Not long after the first motion picture camera was patented in 1895 was there someone seeking to use this new medium to terrify. In fact, it was one year later. In 1896 French director Georges Méliès brought the world Manor of the Devil, often credited as the first horror film. It was short and sweet, not scary at all, but mandatory viewing nonetheless. Soon America followed suit with adaptations of Dr. Jekyll and Mr. Hyde, Frankenstein, and a number of other Hollywood productions. You may be inclined to think these are important, but you would be wrong. Instead let us skip ahead to Germany after the First World War. The German expressionists of this time were about to do something that every great horror director has done since: prove that with a cheaper budget, better story, and more creativity one can produce something much more magnificent and socially impacting than anything those filth-mongering sophists in Hollywood could ever hope to do.

caligari

The Cabinet of Dr. Caligari

The 1920’s brought the world The Cabinet of Dr. Caligari, The Golem, Destiny, and Nosferatu. Without the massive Hollywood budgets the German expressionists had to focus on style, depth, and mood to infuse their films with the life many Hollywood films of this era lack. With the rise of the Nazi party in the 1930’s many of these directors would emigrate and continue their craft with bigger budgets, fancier sets, and more realistic monsters. Universal Studios ushered in a slew of monster movies, and the rampant xenophobia leading into World War II fueled the popularity of horror films with mummies, zombies, and werewolves that embodied the sensation of Us vs. Them.
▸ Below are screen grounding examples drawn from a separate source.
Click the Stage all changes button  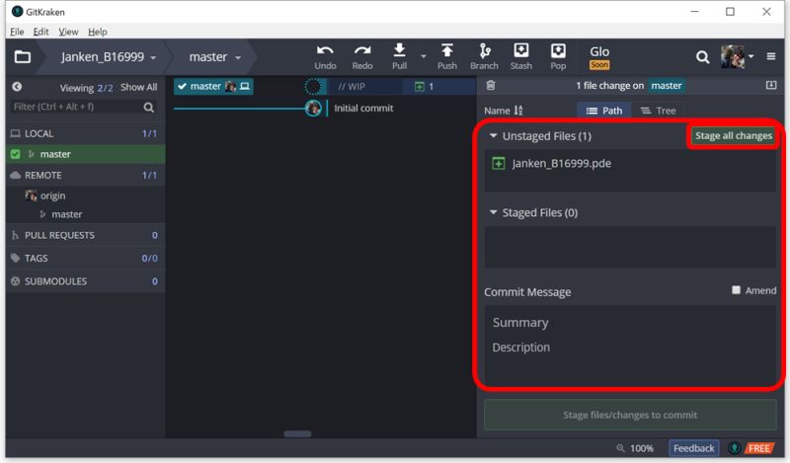pos(733,136)
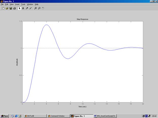Image resolution: width=158 pixels, height=118 pixels.
Task: Click the Start (Пуск) button
Action: (x=5, y=116)
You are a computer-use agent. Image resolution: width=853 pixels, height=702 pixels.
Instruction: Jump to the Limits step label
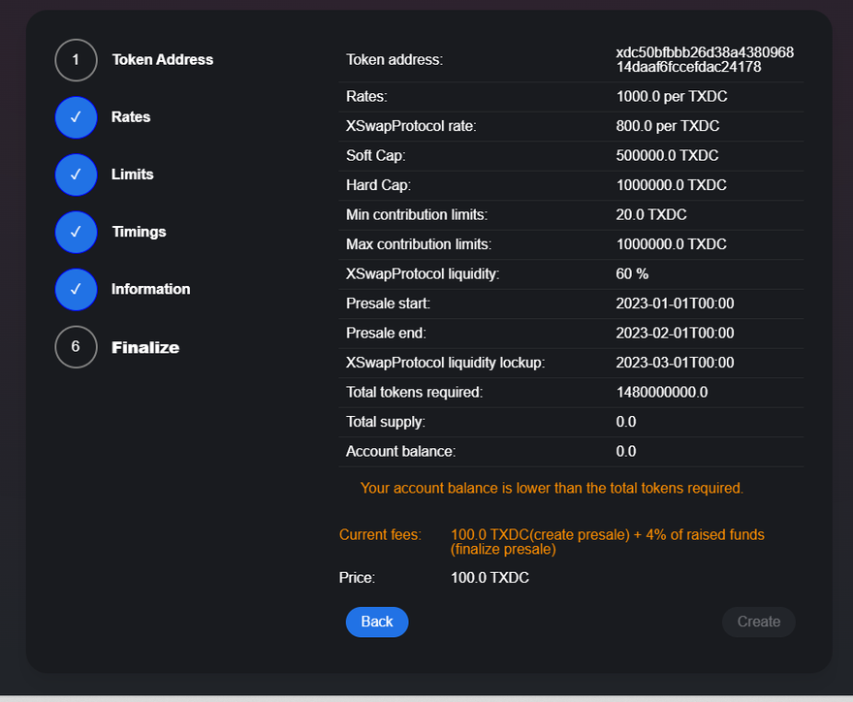(133, 175)
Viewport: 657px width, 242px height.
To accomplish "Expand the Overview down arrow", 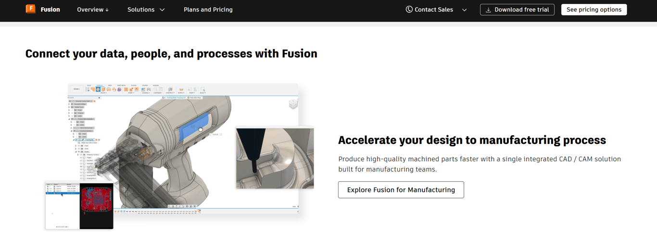I will point(107,10).
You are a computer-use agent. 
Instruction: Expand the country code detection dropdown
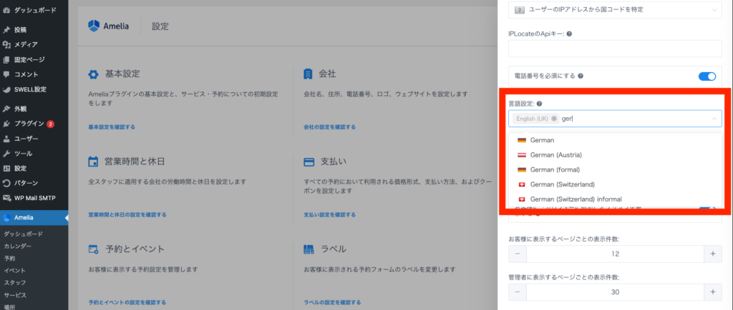click(x=714, y=9)
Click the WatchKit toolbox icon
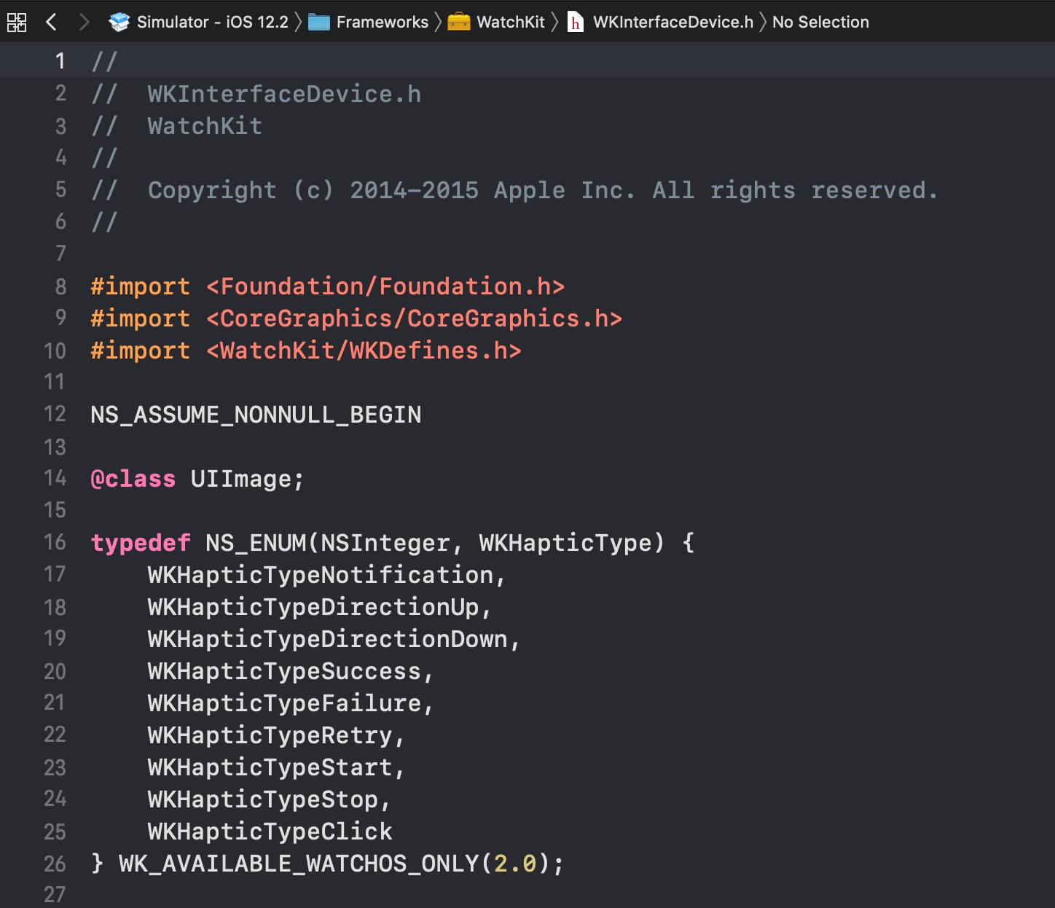This screenshot has height=908, width=1055. 458,22
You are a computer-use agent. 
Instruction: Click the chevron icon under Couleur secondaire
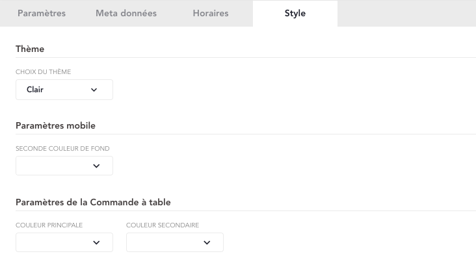click(x=207, y=242)
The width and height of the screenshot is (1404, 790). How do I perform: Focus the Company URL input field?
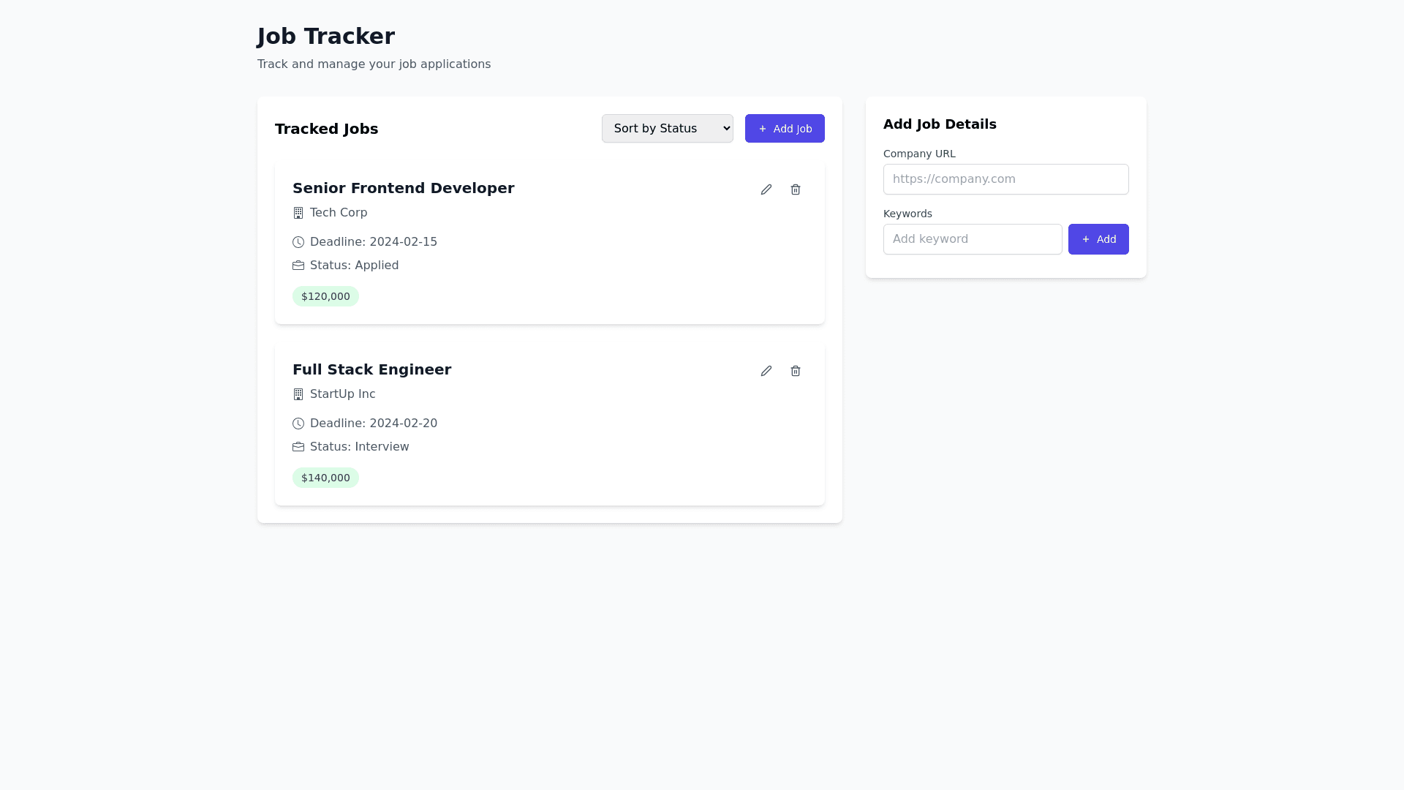(1005, 179)
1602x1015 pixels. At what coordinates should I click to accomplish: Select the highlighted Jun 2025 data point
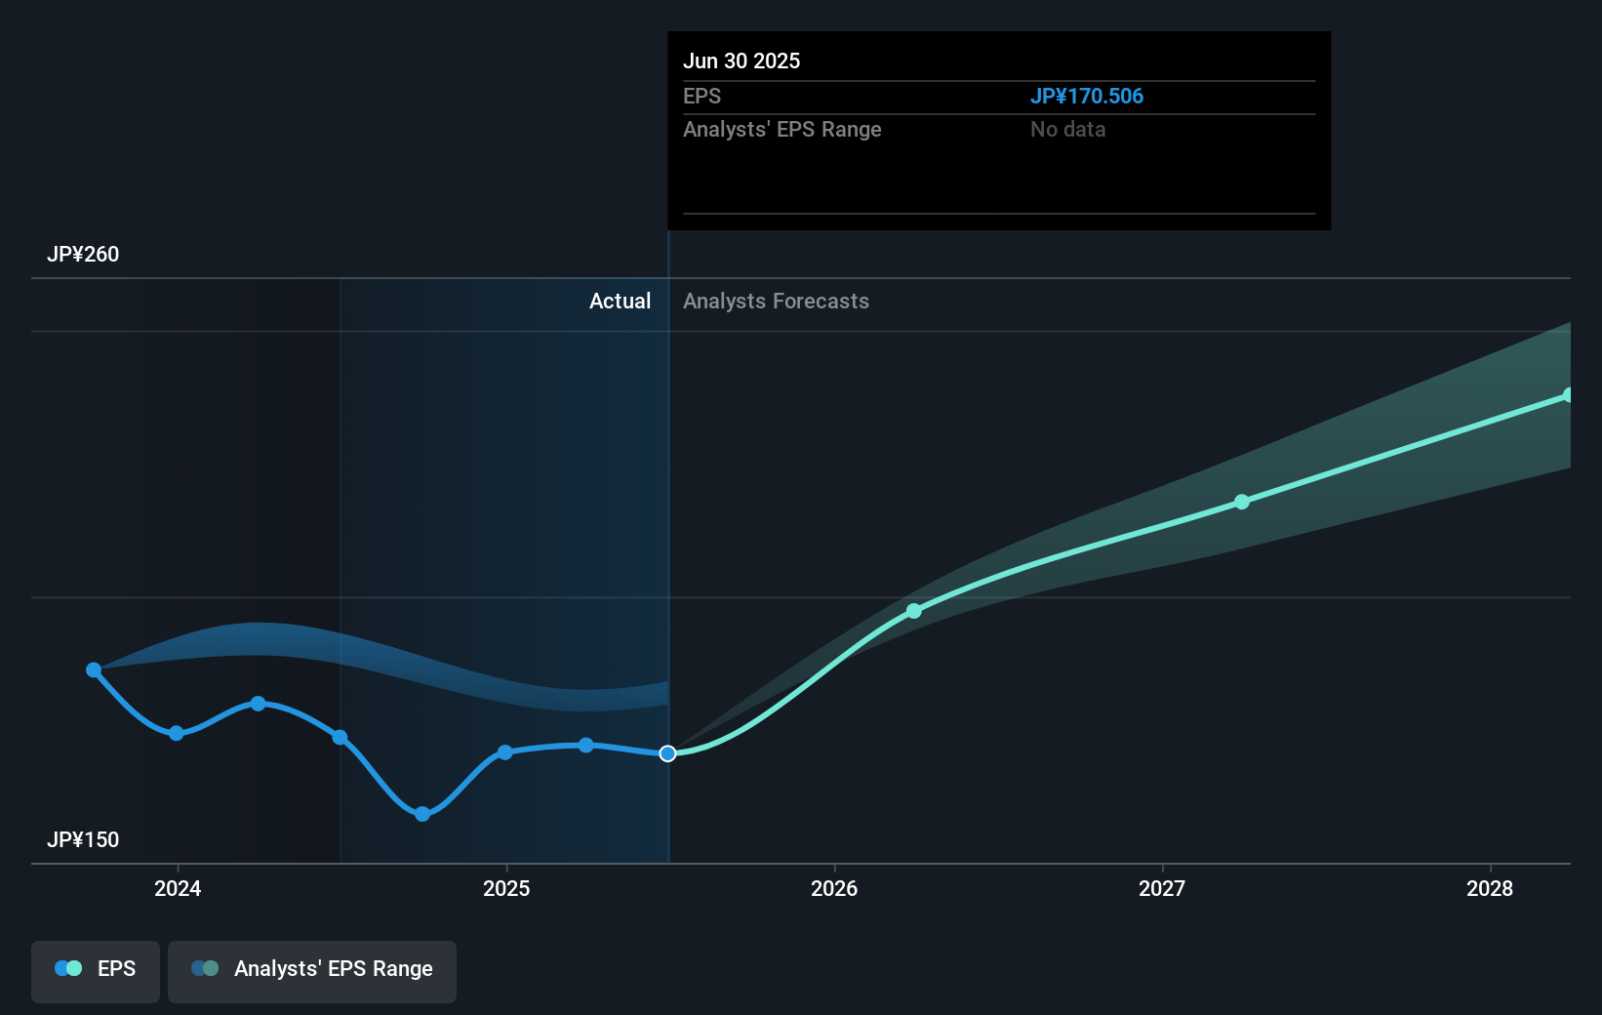click(667, 752)
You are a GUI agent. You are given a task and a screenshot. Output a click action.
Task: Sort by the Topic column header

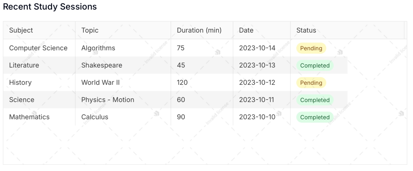pos(123,30)
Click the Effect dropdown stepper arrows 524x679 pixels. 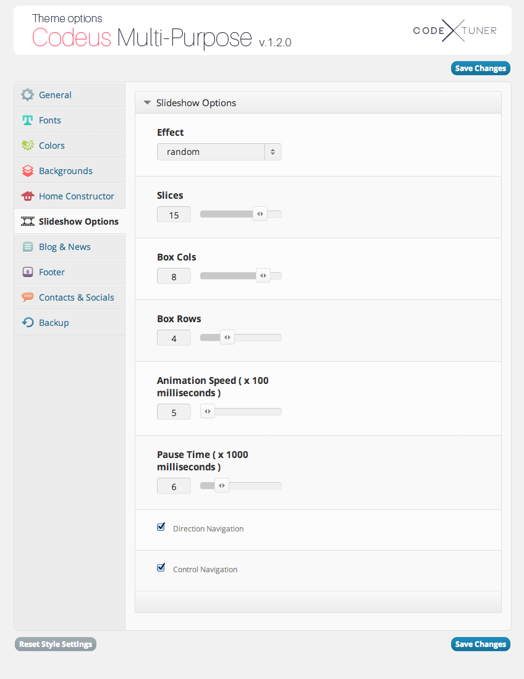click(x=273, y=151)
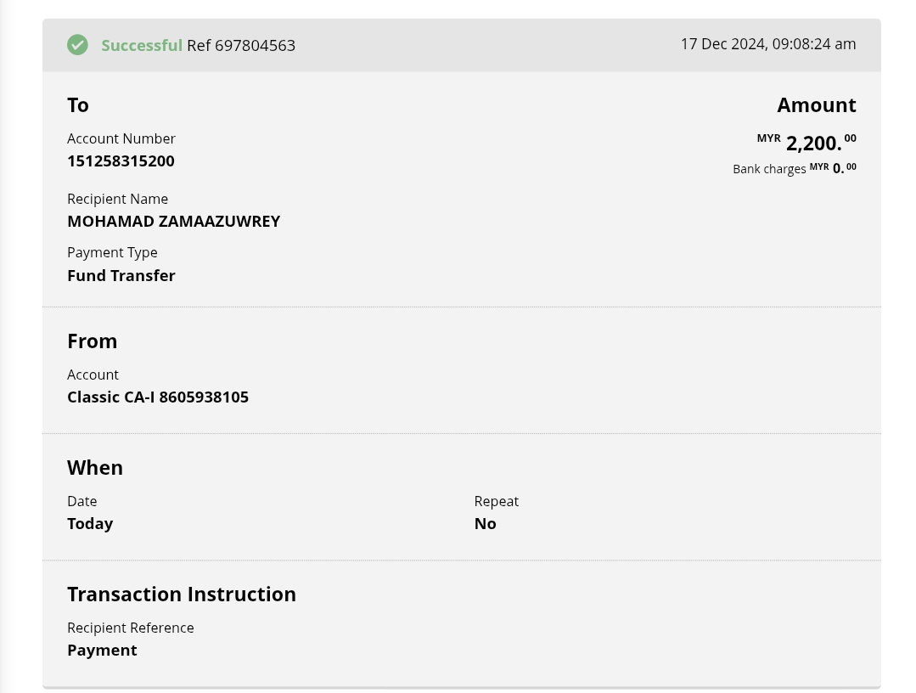The width and height of the screenshot is (916, 693).
Task: Click the Recipient Name label
Action: point(117,200)
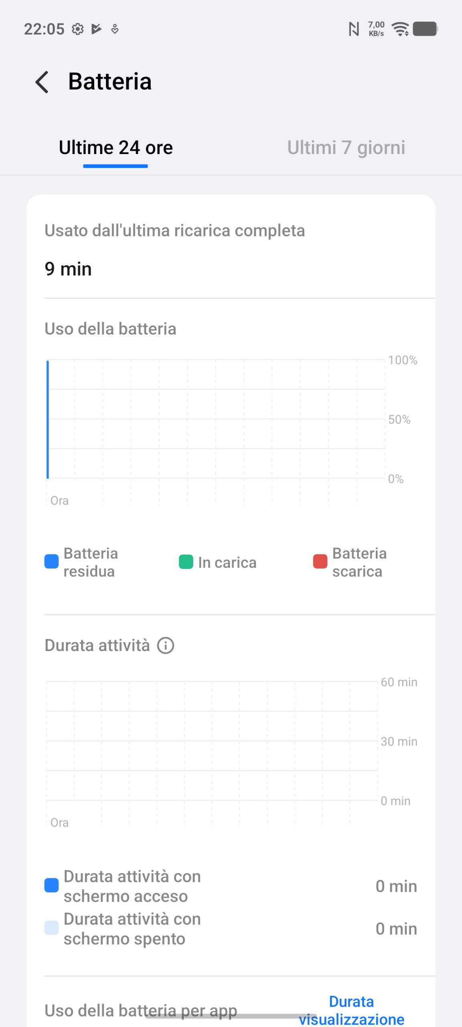The image size is (462, 1027).
Task: Tap the schermo acceso legend swatch
Action: click(x=51, y=885)
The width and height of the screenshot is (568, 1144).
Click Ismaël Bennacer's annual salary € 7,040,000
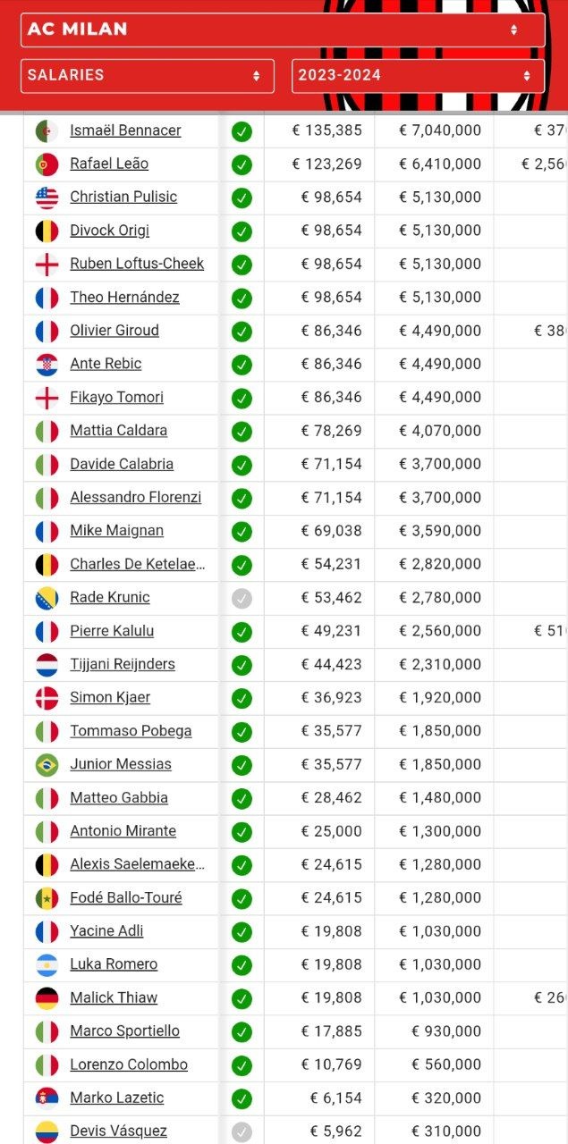coord(440,130)
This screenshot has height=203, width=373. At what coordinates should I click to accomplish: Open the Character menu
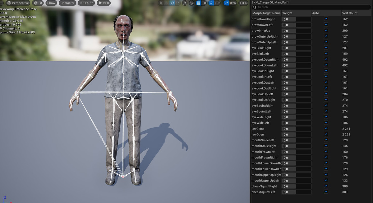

Throughout the 1940’s Hollywood would do its best to do what it does best to this day—pump out sequel after sequel to milk a trend for all its worth. Frankenstein got a bride. Frankenstein met the Wolf Man. Hell, Frankenstein even met Abbott and Costello. Luckily a group of physicists would invent the atom bomb and horror film could move into its next phase.

With the constant threat of mass extinction extolled onto the masses daily throughout the Cold War in a new nuclear era, horror took on a definitively science fiction feel. Monsters created from radiation made their first appearances, constant fear of invasion made the Body Snatchers a success, and carrying on the tradition of rubbish Hollywood brought us a teenage werewolf for the first time—and unfortunately not the last. Studios resorted to gimmicks to attract increasingly jaded audiences who had become accustomed to the rinse, lather, repeat mantra of the horror genre. 3-D monsters attacked audiences, and it was awful. British studios raised the level of gore, a decent try but without the more sophisticated effects of later films there was little bite. However, something very important was brewing in Italy with the release of the first Italian film of the sound era, I Vampiri.

Italian horror would go on to pummel its audiences with the most distorted of moods, the most gratuitousness of violence, and, quite literally, buckets of blood. Mood was the primary goal, and films such as Suspiria, The Beyond, and Cannibal Holocaust would continually push the envelope of what horror films could do. But we get ahead of ourselves, and I believe we were about to enter the 1960’s… the Golden Age of horror.

The social revolution in the United States, the Vietnam War, and the death of Kennedy produced a uniquely twisted frame of mind that could allow Alfred Hitchcock, Roman Polanski, and Vincent Price to become household names. George Romero’s Night of the Living Dead would put an absolutely horrific face on an old monster that would transcend decades. Some standouts from this era are Psycho, Carnival of Souls, Blood Feast, but it is difficult to find disappointing films from this decade. The stage was set to try and up the ante in the 1970’s, and there was some serious doubling down to be done.

I Spit on Your Grave

I Spit on Your Grave

The Exorcist and The Omen would shock the religious, while humans were reduced to pieces of meat—literally—for such greats as The Texas Chainsaw Massacre, The Last House on the Left, and Halloween. Depravity and immorality was at the forefront of I Spit on Your Grave, and nothing was taboo anymore. In 1980 Jack Nicholson would creep us out in The Shining. Naturally, Hollywood now had to unravel everything and produce a decade of sequels, generic copycats, and remakes of earlier films to make a quick buck off someone else’s hard work—a fitting accolade to the Reagan Era. However, as with the German expressionists, smaller cameras meant more independent films could be made by better creative minds and the modern era of horror film was ushered in, but this is a discussion for another time.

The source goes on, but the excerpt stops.